The Committee also believes that executive compensation should be
subject to objective scrutiny. Consequently, the Committee retains the services
of an independent consultant, who on a regular basis evaluates the compensation
programs and practices for the Company's executive officers against an industry
peer group.
COMPONENTS OF COMPENSATION
The Committee relates total compensation levels for the Company's
senior executives to the compensation paid to executives of a peer group of
companies. This peer group consists of companies that are in the same industry
and are considered by the Committee to be competitors for investment dollars in
the energy sector of the market. The Committee reviews and approves the
selection of the peer companies used for compensation comparison purposes.

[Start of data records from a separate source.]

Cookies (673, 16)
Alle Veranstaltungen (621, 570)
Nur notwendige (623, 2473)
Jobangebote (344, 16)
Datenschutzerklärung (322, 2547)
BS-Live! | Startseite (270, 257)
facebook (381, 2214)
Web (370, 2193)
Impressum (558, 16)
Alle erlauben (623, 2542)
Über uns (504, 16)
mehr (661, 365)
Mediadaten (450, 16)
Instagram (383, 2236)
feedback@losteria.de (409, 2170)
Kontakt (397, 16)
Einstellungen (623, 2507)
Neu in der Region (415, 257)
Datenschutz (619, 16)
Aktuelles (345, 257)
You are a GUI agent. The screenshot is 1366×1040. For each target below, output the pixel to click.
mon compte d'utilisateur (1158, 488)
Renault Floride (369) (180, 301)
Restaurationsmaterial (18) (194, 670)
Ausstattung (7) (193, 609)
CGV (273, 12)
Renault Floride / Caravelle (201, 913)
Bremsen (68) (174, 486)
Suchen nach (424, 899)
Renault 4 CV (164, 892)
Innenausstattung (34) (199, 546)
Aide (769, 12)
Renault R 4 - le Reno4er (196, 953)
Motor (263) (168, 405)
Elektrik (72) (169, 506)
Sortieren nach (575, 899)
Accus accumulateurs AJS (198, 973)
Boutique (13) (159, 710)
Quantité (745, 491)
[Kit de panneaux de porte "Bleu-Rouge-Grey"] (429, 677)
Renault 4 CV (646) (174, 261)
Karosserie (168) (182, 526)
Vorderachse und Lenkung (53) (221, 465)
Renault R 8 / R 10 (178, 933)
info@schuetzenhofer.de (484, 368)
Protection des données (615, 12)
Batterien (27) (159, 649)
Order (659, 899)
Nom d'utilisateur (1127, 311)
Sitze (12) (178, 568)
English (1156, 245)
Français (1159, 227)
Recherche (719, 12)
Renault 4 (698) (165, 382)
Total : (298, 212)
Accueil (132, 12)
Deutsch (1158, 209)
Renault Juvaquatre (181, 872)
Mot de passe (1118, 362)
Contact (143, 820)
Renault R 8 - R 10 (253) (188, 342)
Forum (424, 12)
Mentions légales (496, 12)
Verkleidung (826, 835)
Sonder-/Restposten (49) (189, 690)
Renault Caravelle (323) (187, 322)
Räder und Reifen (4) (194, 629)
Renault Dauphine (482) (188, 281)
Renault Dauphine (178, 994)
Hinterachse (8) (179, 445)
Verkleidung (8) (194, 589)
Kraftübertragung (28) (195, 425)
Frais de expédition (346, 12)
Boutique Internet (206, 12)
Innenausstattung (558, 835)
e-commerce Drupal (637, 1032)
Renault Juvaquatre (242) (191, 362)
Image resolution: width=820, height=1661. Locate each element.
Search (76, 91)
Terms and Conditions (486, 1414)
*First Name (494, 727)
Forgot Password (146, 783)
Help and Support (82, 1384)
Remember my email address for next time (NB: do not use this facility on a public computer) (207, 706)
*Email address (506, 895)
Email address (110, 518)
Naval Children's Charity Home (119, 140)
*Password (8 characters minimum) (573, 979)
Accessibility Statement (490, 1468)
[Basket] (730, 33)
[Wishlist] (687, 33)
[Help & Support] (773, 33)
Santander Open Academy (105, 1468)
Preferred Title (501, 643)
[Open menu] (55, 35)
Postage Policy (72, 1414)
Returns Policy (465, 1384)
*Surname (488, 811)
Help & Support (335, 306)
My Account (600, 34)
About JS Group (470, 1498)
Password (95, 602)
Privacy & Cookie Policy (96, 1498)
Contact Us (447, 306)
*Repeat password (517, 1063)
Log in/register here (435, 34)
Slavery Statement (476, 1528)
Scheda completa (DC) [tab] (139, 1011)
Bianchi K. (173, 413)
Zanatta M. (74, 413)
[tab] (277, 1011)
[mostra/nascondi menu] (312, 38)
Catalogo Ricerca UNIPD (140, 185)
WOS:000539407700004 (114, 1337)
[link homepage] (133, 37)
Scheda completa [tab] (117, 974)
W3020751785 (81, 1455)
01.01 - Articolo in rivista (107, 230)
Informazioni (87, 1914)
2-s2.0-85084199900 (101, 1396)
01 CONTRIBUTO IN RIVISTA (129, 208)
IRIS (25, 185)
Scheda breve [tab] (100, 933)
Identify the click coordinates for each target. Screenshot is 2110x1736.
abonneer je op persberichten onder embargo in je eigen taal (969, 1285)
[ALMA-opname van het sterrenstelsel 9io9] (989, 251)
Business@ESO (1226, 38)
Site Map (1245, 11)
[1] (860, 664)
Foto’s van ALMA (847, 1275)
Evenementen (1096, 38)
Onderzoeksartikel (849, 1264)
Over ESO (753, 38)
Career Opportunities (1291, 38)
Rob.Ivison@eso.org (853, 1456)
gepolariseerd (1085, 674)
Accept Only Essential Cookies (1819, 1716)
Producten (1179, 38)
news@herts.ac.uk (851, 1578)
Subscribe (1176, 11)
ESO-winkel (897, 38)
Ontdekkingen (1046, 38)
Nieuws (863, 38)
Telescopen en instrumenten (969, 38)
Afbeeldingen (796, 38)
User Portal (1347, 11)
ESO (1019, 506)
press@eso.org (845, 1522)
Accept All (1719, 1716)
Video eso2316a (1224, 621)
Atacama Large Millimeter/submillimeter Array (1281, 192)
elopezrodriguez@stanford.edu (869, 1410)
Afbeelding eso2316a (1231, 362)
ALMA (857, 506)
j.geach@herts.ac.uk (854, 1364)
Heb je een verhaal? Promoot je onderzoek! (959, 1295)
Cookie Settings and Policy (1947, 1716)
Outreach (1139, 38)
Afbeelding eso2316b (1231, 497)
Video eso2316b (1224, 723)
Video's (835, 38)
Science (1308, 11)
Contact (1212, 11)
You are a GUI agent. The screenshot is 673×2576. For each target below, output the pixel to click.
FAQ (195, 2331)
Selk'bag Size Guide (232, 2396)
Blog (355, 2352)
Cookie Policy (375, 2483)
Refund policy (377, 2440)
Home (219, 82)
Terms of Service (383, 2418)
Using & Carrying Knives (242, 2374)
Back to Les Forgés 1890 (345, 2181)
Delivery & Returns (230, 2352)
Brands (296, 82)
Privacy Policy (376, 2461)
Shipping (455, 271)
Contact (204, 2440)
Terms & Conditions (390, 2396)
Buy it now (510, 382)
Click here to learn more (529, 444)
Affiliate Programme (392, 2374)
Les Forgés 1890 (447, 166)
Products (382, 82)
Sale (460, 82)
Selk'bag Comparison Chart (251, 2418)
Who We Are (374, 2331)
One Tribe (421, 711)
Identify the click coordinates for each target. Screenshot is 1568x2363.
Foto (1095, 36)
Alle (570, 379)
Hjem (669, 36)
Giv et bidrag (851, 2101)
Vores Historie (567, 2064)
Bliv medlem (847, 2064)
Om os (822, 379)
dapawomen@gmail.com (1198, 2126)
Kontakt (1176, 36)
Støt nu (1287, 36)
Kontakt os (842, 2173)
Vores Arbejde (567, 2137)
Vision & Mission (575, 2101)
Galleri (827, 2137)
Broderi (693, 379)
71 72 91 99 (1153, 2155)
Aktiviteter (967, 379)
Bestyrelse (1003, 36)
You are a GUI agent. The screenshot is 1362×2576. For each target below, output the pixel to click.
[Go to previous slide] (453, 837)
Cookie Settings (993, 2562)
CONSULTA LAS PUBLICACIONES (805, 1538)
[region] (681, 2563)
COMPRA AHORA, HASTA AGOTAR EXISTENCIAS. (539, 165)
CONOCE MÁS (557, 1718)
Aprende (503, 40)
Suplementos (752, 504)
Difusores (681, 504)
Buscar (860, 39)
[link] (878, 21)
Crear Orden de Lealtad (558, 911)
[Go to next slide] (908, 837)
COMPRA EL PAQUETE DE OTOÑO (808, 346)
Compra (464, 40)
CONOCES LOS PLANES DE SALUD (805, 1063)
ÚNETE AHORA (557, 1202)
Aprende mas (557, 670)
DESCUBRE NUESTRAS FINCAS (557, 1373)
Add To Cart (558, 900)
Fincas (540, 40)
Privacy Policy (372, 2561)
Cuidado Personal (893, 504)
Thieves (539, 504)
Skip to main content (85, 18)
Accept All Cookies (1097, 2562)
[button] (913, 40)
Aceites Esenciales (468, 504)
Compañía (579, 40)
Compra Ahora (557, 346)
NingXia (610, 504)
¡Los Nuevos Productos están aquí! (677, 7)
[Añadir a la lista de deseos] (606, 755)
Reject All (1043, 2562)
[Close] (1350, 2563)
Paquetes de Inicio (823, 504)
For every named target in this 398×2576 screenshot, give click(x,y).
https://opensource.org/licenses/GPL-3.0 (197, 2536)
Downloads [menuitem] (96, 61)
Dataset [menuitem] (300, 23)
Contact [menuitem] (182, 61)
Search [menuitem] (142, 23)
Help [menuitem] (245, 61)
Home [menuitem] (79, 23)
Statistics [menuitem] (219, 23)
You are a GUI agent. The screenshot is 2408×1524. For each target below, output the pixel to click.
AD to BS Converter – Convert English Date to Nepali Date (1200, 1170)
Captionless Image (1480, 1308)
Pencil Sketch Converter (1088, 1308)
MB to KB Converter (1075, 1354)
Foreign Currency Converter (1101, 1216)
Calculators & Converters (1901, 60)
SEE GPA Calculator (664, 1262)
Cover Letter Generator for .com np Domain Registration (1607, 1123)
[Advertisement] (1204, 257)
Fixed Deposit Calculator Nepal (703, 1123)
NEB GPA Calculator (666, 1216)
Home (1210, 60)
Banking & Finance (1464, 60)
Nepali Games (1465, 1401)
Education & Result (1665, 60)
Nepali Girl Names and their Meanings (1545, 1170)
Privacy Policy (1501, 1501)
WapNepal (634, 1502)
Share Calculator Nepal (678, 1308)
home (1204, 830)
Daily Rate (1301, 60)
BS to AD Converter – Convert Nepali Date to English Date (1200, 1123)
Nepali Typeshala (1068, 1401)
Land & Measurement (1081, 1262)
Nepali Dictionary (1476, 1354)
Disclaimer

Currently, the peer group is made up of thirteen companies: Anadarko Petroleum
Corporation, Apache Corporation, Burlington Resources, Inc., Devon Energy
Corporation, EOG Resources, Inc., Kerr-McGee Corporation, Noble Affiliates,
Inc., Occidental Petroleum Corporation, Ocean Energy, Inc., Pioneer Natural
Resources, Tesoro Petroleum Corporation, Union Pacific Resources, Inc. and
Unocal Corporation (the "Peer Group").
The companies chosen for the Peer Group generally are not the same
companies which comprise the Dow Jones Secondary Oils Index, shown in the
Performance Graph included in this proxy statement. The Committee believes that
the Company's competitors for executive talents are not necessarily all of the
companies included in the Dow Jones Secondary Oils Index used for comparing
stockholder returns.
The components of the Company's executive compensation program are base
salary, annual incentive bonus and long-term incentives. These components are
described below. In determining each component of compensation, the Committee
and the Subcommittee consider competitive data from the Peer Group and the
overall value of the total compensation package. The Committee and the
Subcommittee believe that the total compensation package should be competitive
and targeted at the median level of compensation for the Peer Group and that
superior performance should produce a corresponding increase in value for annual
and long-term incentives.
BASE SALARIES
The Committee reviews each executive's base salary annually. Base
salaries are targeted at market levels and are adjusted by the Committee to
recognize varying levels of responsibility, prior experience, breadth of
knowledge, internal equity issues and external pay practices. Base salaries in
1999 for the executive officers named in the Summary Compensation Table as a
group were below the 50th percentile of the predicted competitive market base
salary for similar positions in the Peer Group. Because of the challenging
business environment facing the Company due to depressed natural gas prices in
the first half of 1999, no increases to base salaries were made. Mr.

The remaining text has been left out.